■ **Task list**:
A) Write out the passage of the Mozart forum thread below from "His musical career" up to and including "around with it.".
B) List every date-and-time stamp in the Mozart forum thread below, in the order they appear.

___ Extract

Question:
What did Mozart do to become famous? Why should Mozart be remembered?
anonymous
2007-01-19 14:36:35 UTC
-His full name Wolfgang Amadeus Mozart
Thirteen answers:
Geico Caveman
2007-01-19 14:38:58 UTC
Well, for starters, he wrote Twinkle Twinkle Little Star when he was four years old.



His musical career skyrocketed after that.
pianogal73
2007-01-19 14:55:52 UTC
Some of the answers above me are just wrong!!!



Ok, for starters, Mozart did not write "Twinkle Twinkle" when he was 4. He wrote a theme and variations on the tune "Ah Je vous diras, Mamman" when he was about 11 or 12. That tune is now used as the same tune as Twinkle. However, it was a pre-existing folk tune, and all he did was play around with it.



Secondly, he didn't compose during the Baroque Era. The Baroque era ended in 1750, with the death of Johann Sebastian Bach. Mozart was born in 1756.



Mozart was a child prodigy who, at 5 years old, was performing for royalty. By the age of 6 he was composing. By the time he was a teenager, he was composing symphonies and operas. He was one of the most proliffic composers of his day, writing over 40 symphonies. He was a composing genius!!



For everything you could possibly want to know about Mozart, check out the Mozart Project: http://www.mozartproject.org/



Last year (2006) was the 250th anniversary of his death.
?
2015-09-13 12:03:07 UTC
1)he became a child prodigy. 2)mozart favored intelectuality if he didnt he wouldn't composed 600 works would he?mozart is remembered for his nice touch of music. we all know this by haydn(i am but a child compared to mozart)(he probably meant intelligence) and clementis (beautiful adagio)criticism and perhaps franz joseph. he might have a cruel side criticizing composers like clementi and perhaps beethoven(though not sure)(heck a good example are those tv shows that criticize singers like...american idol and such) but even with this "defect" he was admired by musicians of all categories. also Mozart behaved well some musicians are known to not behave well(he was never in prison)(imagine if mozart punched someone and went to prison he was not that type of person). so far Mozart did carried intelligence.if he was a sinverguenza worse he might have never been remembered or be just a simple name in music history. bach was remembered though he was in prison probably a sinverguenza but both stayed true to their principles. and so far Mozart children all turn out ok nothing strange going on.also constanze never divorced him unlike clementi poor clementi haha
No one
2007-01-19 14:42:08 UTC
Mozart was a musical genius at a very young age and wrote some of the most memorable music ever created. As a young man, he was charming and determined and even convinced the Emperor that dancing, which had been forbidden by the Emperor, was god and worthwhile in musical drama. He should be remembered for his music which lives on centuries after his death.

______
___ Recorded data

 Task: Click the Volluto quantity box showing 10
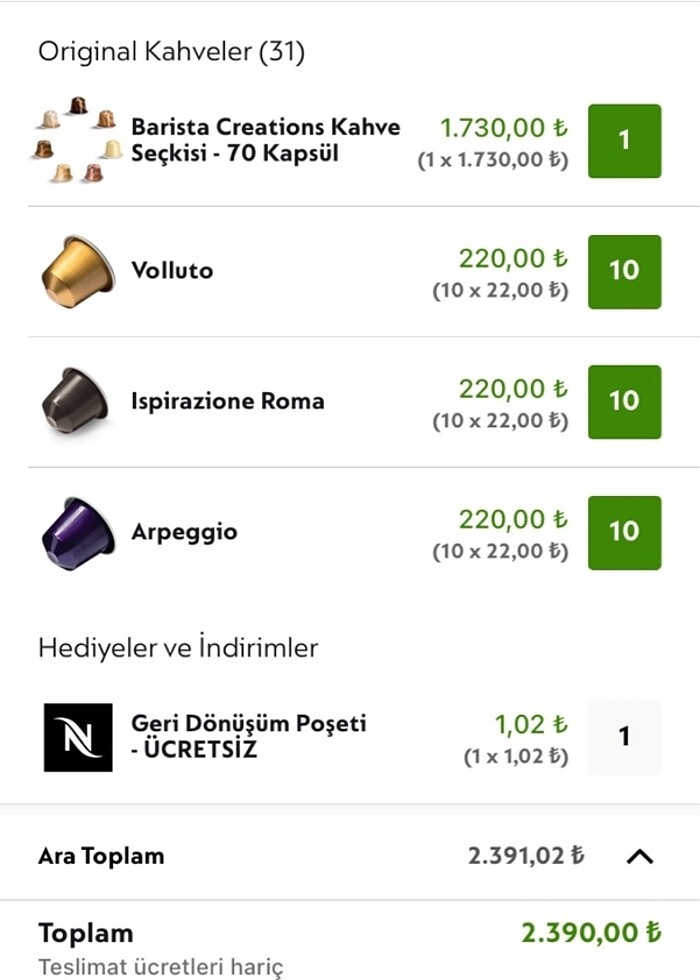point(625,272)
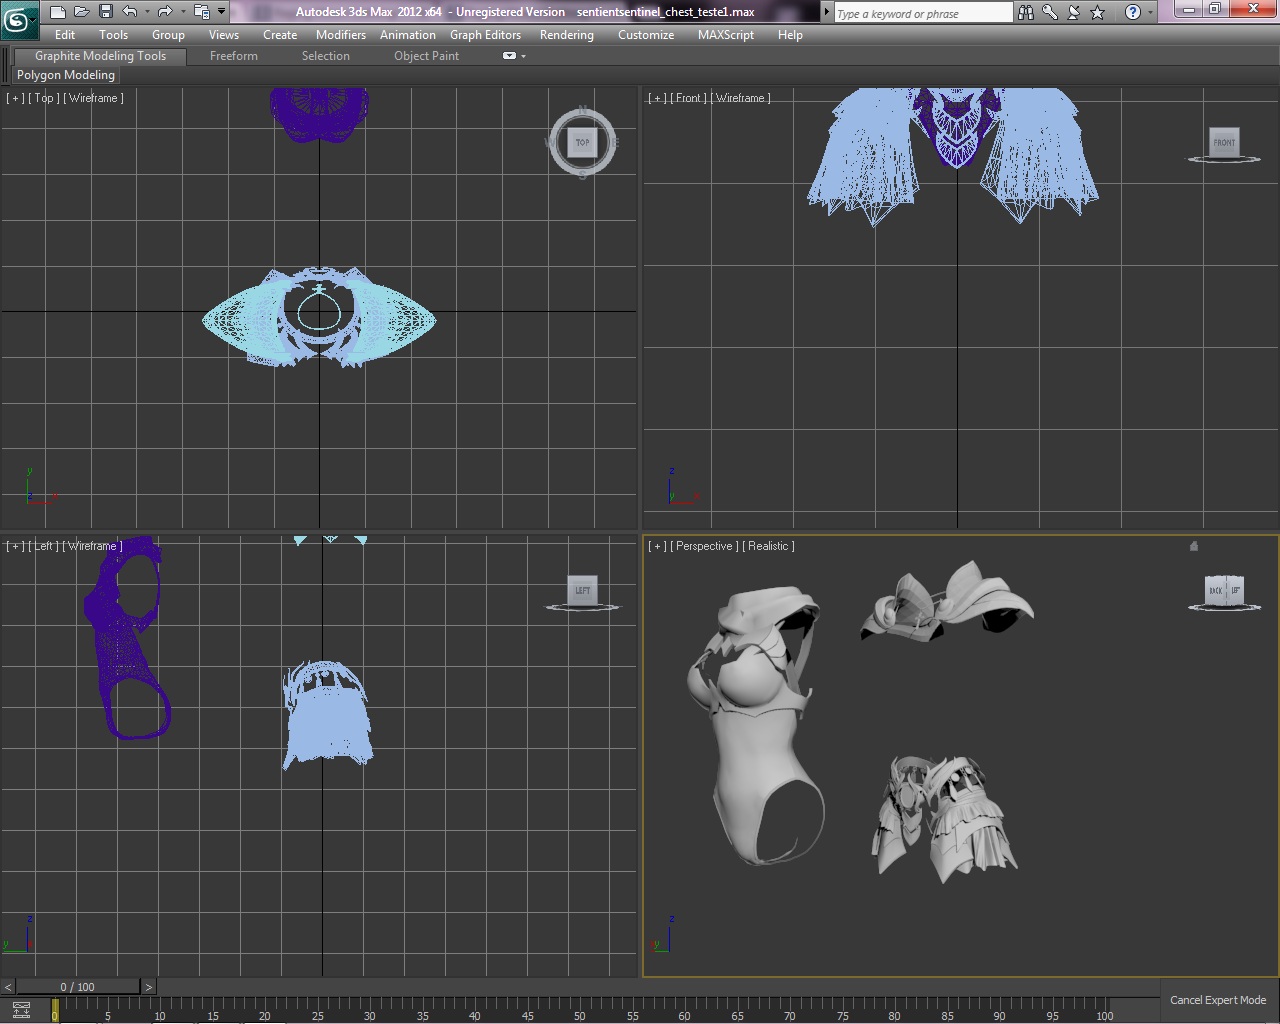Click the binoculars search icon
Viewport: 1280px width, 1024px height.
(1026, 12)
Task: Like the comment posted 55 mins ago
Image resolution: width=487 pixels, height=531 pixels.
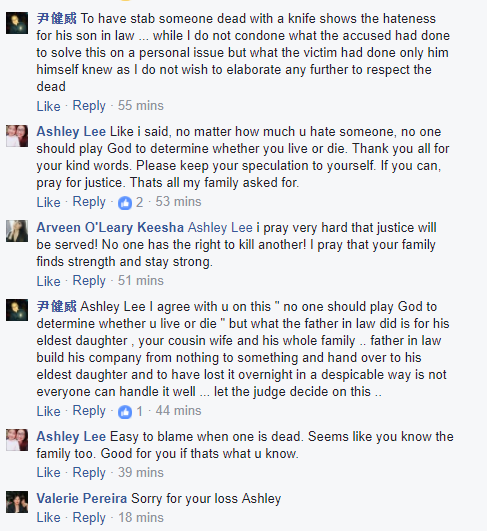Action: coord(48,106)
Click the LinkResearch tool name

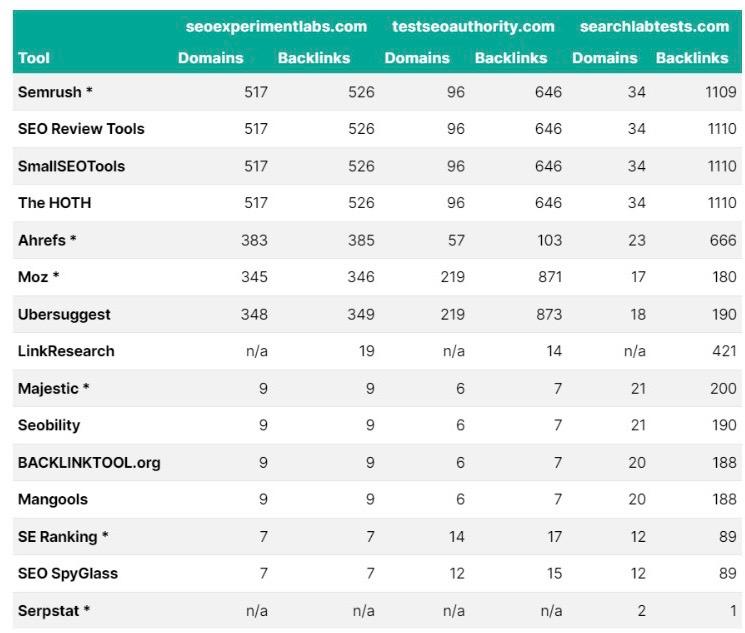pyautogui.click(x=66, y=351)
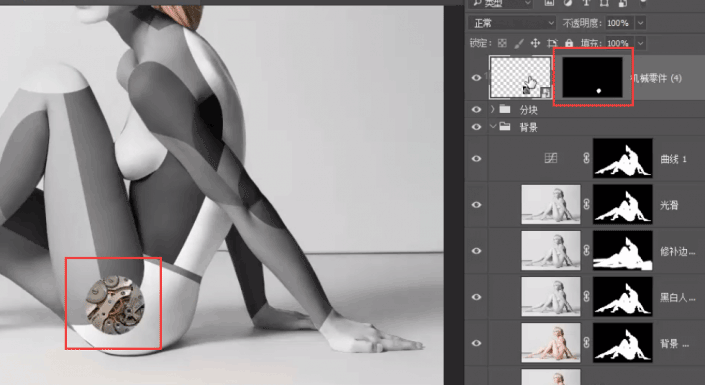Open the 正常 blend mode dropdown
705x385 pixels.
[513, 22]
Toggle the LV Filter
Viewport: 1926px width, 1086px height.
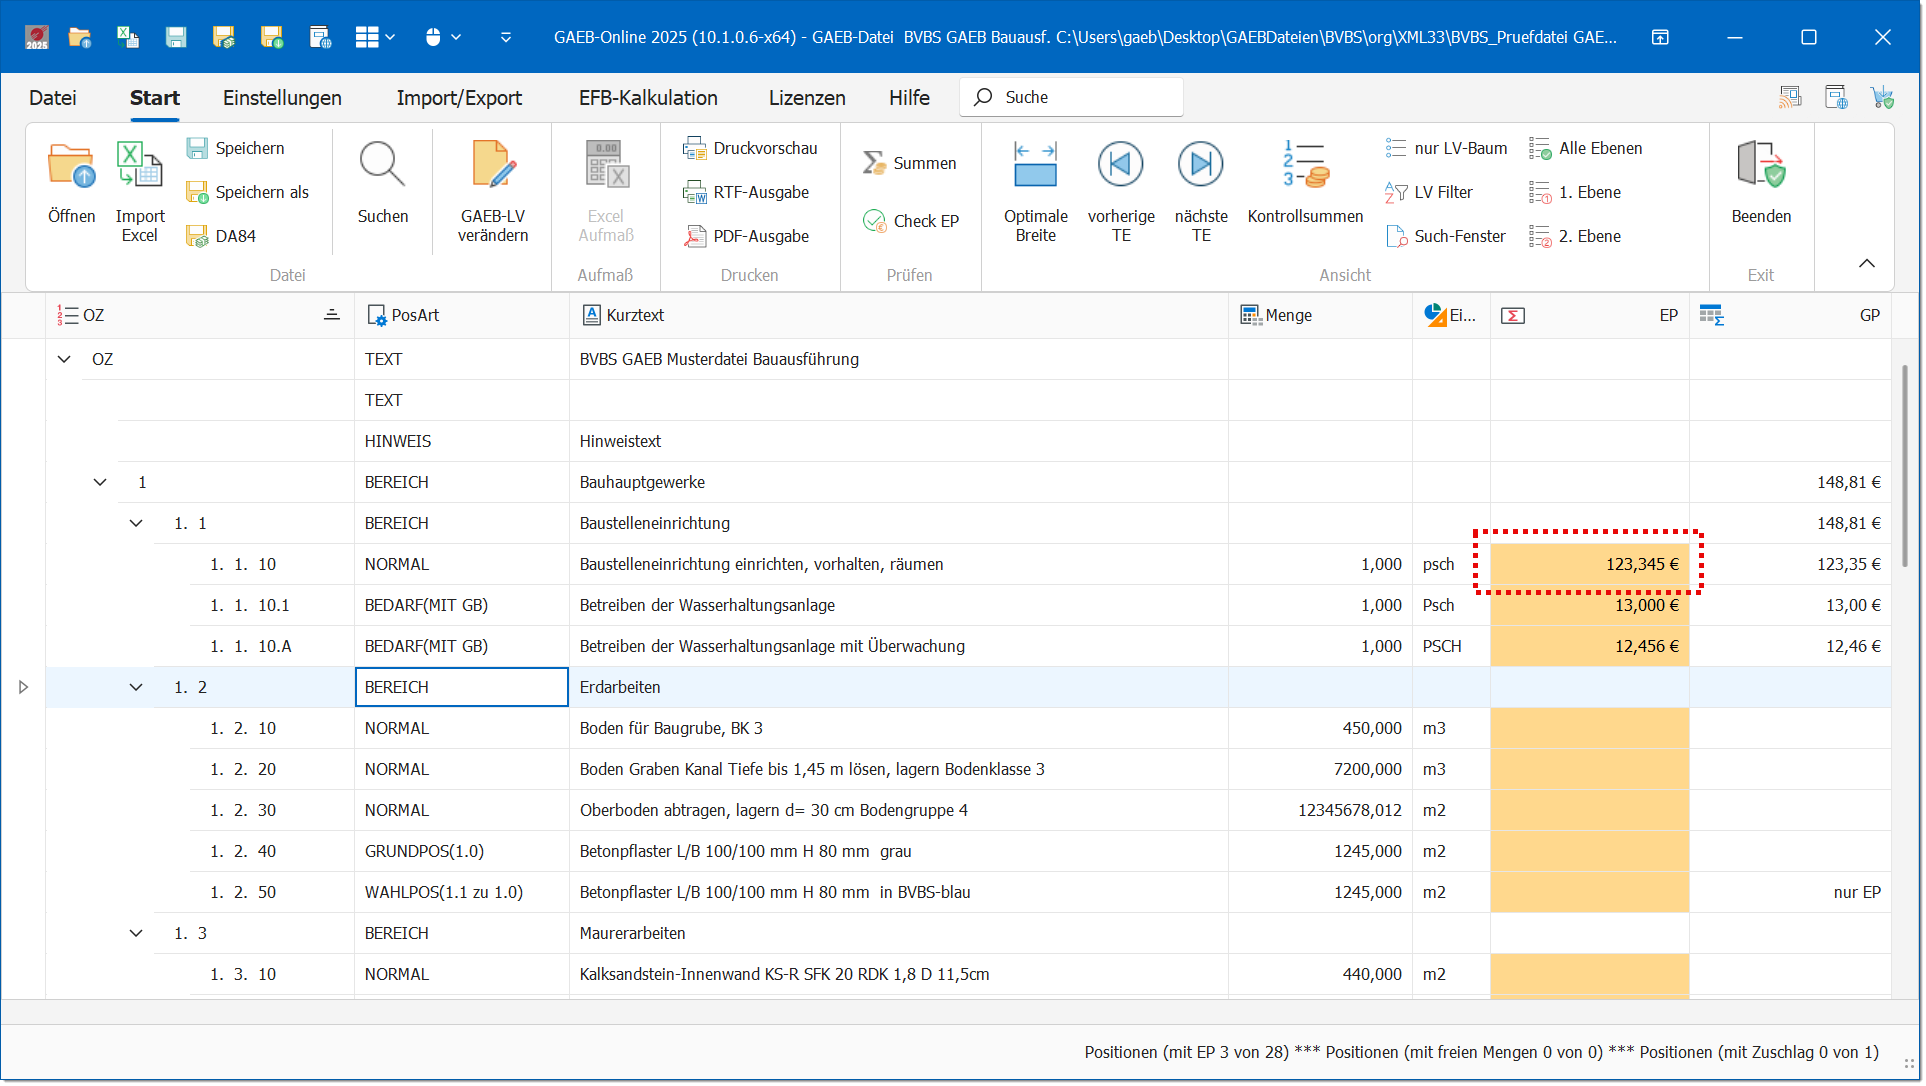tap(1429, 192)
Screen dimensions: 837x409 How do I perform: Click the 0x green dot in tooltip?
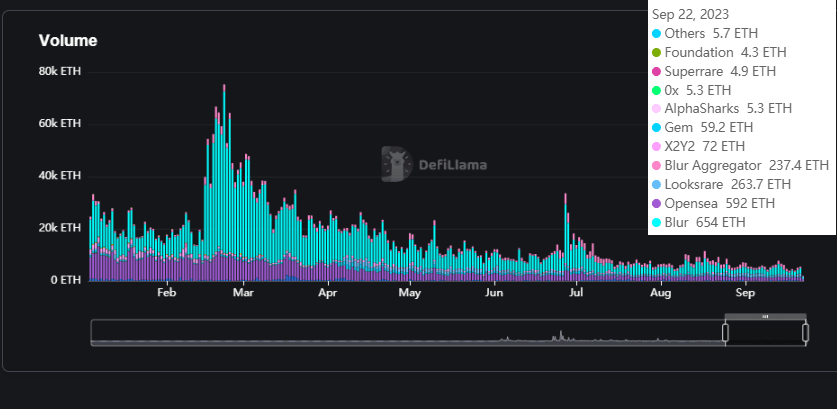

______

■ **Results by task**:
A)
His musical career skyrocketed after that.
pianogal73
2007-01-19 14:55:52 UTC
Some of the answers above me are just wrong!!!



Ok, for starters, Mozart did not write "Twinkle Twinkle" when he was 4. He wrote a theme and variations on the tune "Ah Je vous diras, Mamman" when he was about 11 or 12. That tune is now used as the same tune as Twinkle. However, it was a pre-existing folk tune, and all he did was play around with it.

B)
2007-01-19 14:36:35 UTC
2007-01-19 14:38:58 UTC
2007-01-19 14:55:52 UTC
2015-09-13 12:03:07 UTC
2007-01-19 14:42:08 UTC